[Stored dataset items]
# # # #

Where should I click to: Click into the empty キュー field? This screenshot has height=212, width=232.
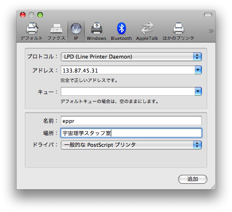(128, 91)
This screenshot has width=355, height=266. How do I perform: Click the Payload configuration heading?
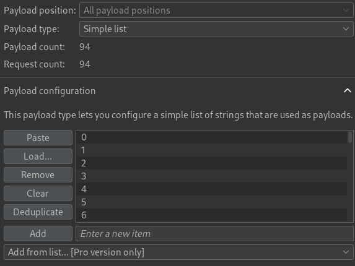click(50, 91)
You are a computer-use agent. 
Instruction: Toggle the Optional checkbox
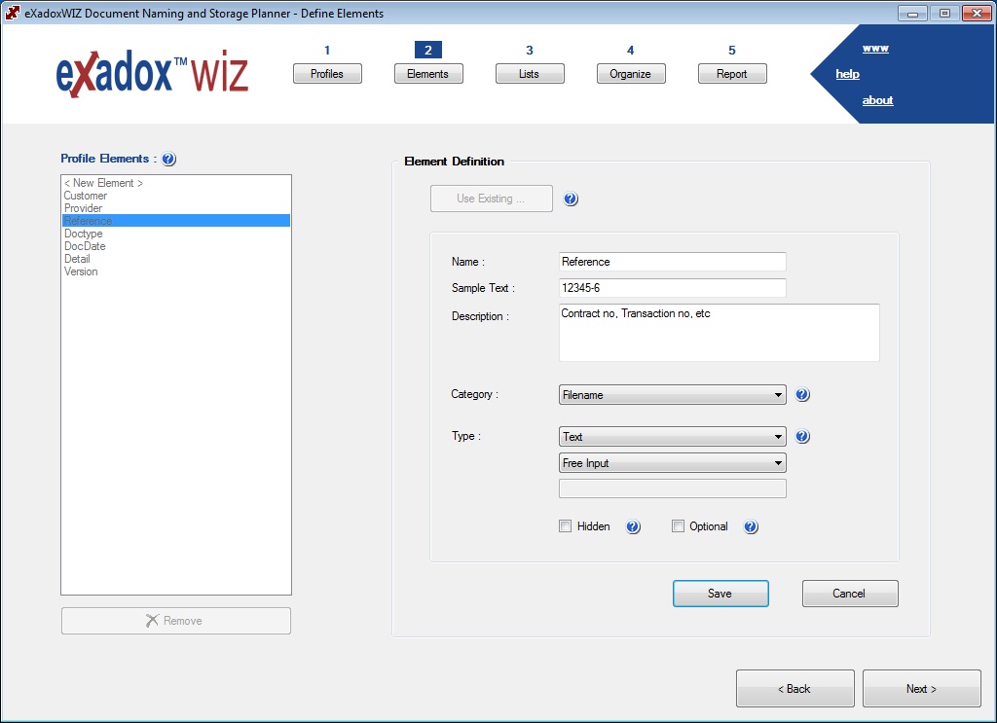[679, 526]
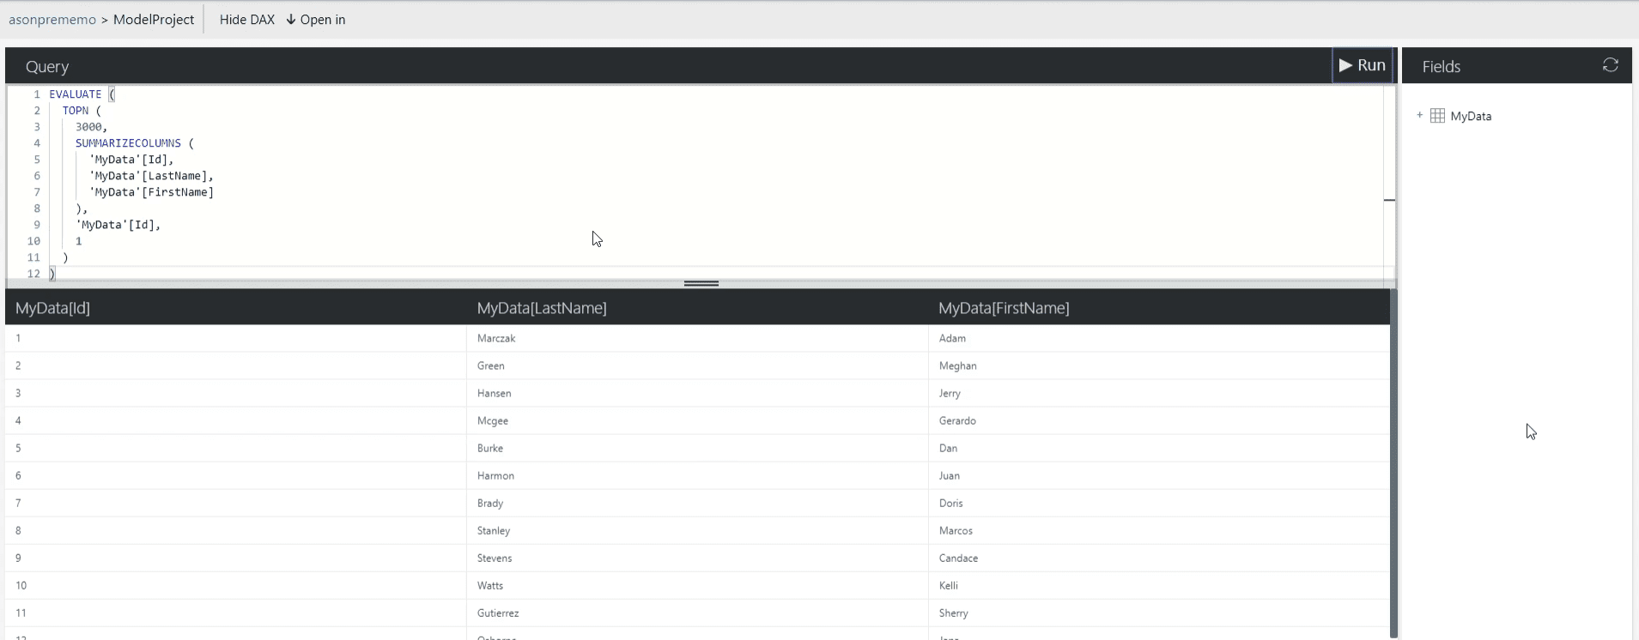
Task: Select the Stevens last name cell
Action: point(495,558)
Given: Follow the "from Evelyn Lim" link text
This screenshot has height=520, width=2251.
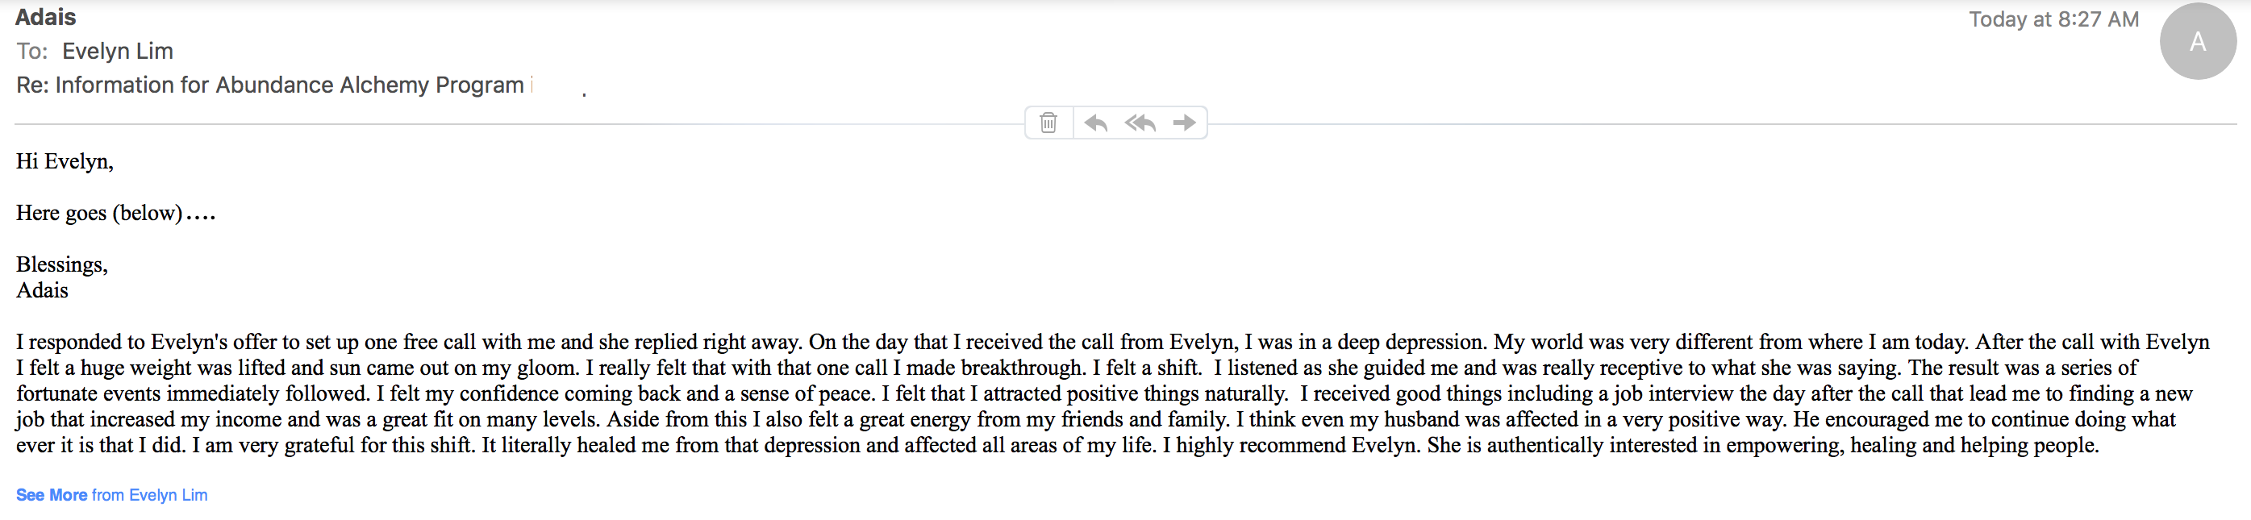Looking at the screenshot, I should tap(149, 495).
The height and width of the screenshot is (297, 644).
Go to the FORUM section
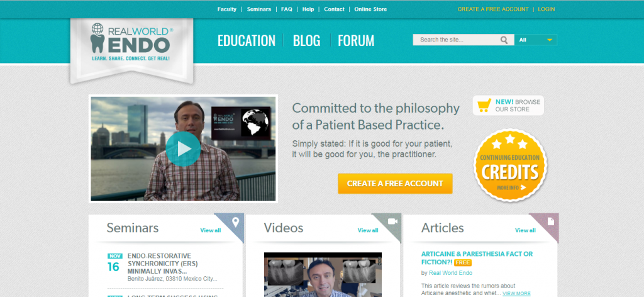[x=356, y=41]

# # # #

**Your task:** Can the lines from the start of the records through the line with "You are a computer-use agent." be given again exactly, with the pictures left out?

**Exercise answer:**
Where should I click to: Click into the empty キュー field? This screenshot has height=212, width=232.
(128, 91)
This screenshot has width=355, height=266. How do I perform: Click the Payload configuration heading?
click(50, 91)
You are a computer-use agent. 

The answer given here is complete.